__Task brief__.
Repeat the entries exactly as they stand.

__Information given__.
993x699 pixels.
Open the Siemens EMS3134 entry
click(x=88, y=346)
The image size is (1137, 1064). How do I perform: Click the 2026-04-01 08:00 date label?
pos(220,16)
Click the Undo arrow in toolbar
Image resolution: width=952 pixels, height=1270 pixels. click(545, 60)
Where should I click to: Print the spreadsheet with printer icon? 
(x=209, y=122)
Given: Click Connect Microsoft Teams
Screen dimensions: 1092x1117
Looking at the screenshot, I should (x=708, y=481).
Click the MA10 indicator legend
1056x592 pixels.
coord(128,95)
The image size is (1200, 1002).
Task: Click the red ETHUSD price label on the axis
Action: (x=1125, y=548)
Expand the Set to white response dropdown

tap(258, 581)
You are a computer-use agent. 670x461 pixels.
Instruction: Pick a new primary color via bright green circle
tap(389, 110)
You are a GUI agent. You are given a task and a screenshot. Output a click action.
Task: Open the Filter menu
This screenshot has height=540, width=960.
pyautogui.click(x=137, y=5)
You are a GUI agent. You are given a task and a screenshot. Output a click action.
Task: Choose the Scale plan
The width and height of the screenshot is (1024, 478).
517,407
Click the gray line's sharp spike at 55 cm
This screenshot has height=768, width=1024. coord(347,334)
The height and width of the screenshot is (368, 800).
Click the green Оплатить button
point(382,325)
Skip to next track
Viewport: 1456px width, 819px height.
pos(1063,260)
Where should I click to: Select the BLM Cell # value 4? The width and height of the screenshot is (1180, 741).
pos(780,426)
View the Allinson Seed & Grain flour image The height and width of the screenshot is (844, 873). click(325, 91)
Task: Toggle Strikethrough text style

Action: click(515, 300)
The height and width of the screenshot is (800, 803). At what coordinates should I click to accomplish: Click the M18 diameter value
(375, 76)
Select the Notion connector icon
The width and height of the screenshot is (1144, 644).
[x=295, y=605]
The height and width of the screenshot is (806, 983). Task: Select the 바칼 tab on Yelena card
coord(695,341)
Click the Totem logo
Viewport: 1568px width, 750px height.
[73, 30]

__Solution__.
993x699 pixels.
Open the Siemens EMS3134 entry
click(x=88, y=346)
The image size is (1137, 1064). How do I perform: Click the 2026-04-01 08:00 date label?
pos(220,16)
Click the Undo arrow in toolbar
Image resolution: width=952 pixels, height=1270 pixels. click(545, 60)
Where should I click to: Print the spreadsheet with printer icon? 
(x=209, y=122)
Given: Click Connect Microsoft Teams
Screen dimensions: 1092x1117
Looking at the screenshot, I should (x=708, y=481).
Click the MA10 indicator legend
1056x592 pixels.
coord(128,95)
The image size is (1200, 1002).
Task: Click the red ETHUSD price label on the axis
Action: (x=1125, y=548)
Expand the Set to white response dropdown

tap(258, 581)
You are a computer-use agent. 670x461 pixels.
Instruction: Pick a new primary color via bright green circle
tap(389, 110)
You are a GUI agent. You are given a task and a screenshot. Output a click action.
Task: Open the Filter menu
This screenshot has height=540, width=960.
pyautogui.click(x=137, y=5)
You are a GUI agent. You are given a task and a screenshot. Output a click action.
Task: Choose the Scale plan
The width and height of the screenshot is (1024, 478).
517,407
Click the gray line's sharp spike at 55 cm
This screenshot has height=768, width=1024. coord(347,334)
The height and width of the screenshot is (368, 800).
Click the green Оплатить button
point(382,325)
Skip to next track
Viewport: 1456px width, 819px height.
pos(1063,260)
Where should I click to: Select the BLM Cell # value 4? The width and height of the screenshot is (1180, 741).
pos(780,426)
View the Allinson Seed & Grain flour image The height and width of the screenshot is (844, 873). click(325, 91)
Task: Toggle Strikethrough text style

Action: click(515, 300)
The height and width of the screenshot is (800, 803). At what coordinates should I click to accomplish: Click the M18 diameter value
(375, 76)
Select the Notion connector icon
The width and height of the screenshot is (1144, 644).
[x=295, y=605]
The height and width of the screenshot is (806, 983). Task: Select the 바칼 tab on Yelena card
coord(695,341)
Click the Totem logo
Viewport: 1568px width, 750px height.
[73, 30]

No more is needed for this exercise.